* **Task objective**: No pictures go in the copy; retype exactly the lines from the one with "Given: Adjust the volume slider knob" through the last line of the records.

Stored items
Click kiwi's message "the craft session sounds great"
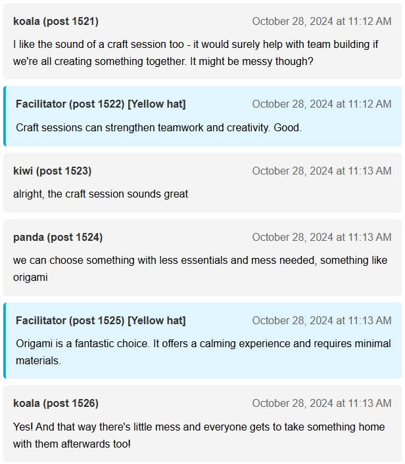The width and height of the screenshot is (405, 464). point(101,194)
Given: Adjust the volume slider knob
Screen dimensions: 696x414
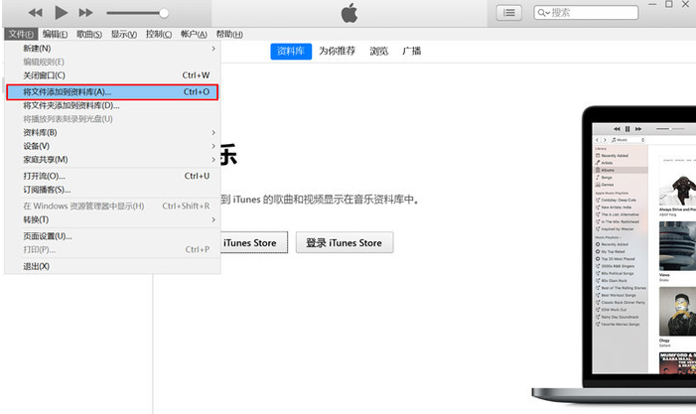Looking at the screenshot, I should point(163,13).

* **Your response**:
Given: Adjust the volume slider knob
Screen dimensions: 696x414
Looking at the screenshot, I should point(163,13).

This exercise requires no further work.